Wednesday, 5 August 2009

SaaS winning the argument for StatPro

(By Philip Carnelley, Aug 2009, 21:00) At its interims briefing today, StatPro CEO Justin Wheatley declared that “SaaS is winning the argument”. The software analytics and data provider to the asset management industry has switched to selling its products only in hosted, software-as-a-service mode, a bold move. Overall, the company reported revenue up 19%, to £15.5m, although around half that increase was due to currency effects – over 75% of revenues are from overseas – and £1m came from last year’s Performa acquisition. Professional services revenues fell 30% – to £1.3m – but the strong recurring revenue model in the data and analytics areas more than compensated: over 90% of revenues are recurring, on multi-year licences, with 95% renewal rates. Adjusted operating profit margin rose 3pp to a healthy 23.5%, while adjusted PBT was up 63% to £3.2m. While the company decreased its headcount last year, it is now expanding its salesforce anticipating improving market conditions.

Like Fidessa, (see Fidessa tempers expectations) StatPro has historically rented its software rather than adopting the ‘upfront licence fee + support’ model. Therefore it is has already overcome one of the big challenges companies face moving to SaaS – transitioning to a periodic payment model. Today, 38 of its 230 customers – accounting for 15% of software revenues – take SaaS delivery and the company reports a pipeline of customers waiting to convert. CFO Andrew Fabian commented that “with SaaS, we are delivering a better service at a lower overall cost to ourselves and our customers”. This is another challenge faced by companies transitioning to SaaS delivery – maintenance of margins. The company expects margin expansion as a result of the moves to centralised infrastructure and simplified support arrangements, which would be commendable: historically, hosting and application management services have far lower margins than software provision.

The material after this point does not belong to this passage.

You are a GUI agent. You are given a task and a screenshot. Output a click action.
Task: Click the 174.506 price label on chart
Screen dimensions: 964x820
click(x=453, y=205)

We think the company faces an additional challenge when a new version of the platform is launched. “SaaS2”, as this is being called, is a multi-tenanted model. On the one hand this should make it even cheaper to provision. But the company aims to broaden its appeal to smaller companies and individual fund managers by making an entry level version available for some $1.2k pa, compared to around $60k for the full version. So cost-of-sale and delivery issues loom large. The company is also looking to establish additional hosting facilities to cope with expected increases in demand. However if it can increase sales significantly then even lower margins could still lead to higher absolute profit.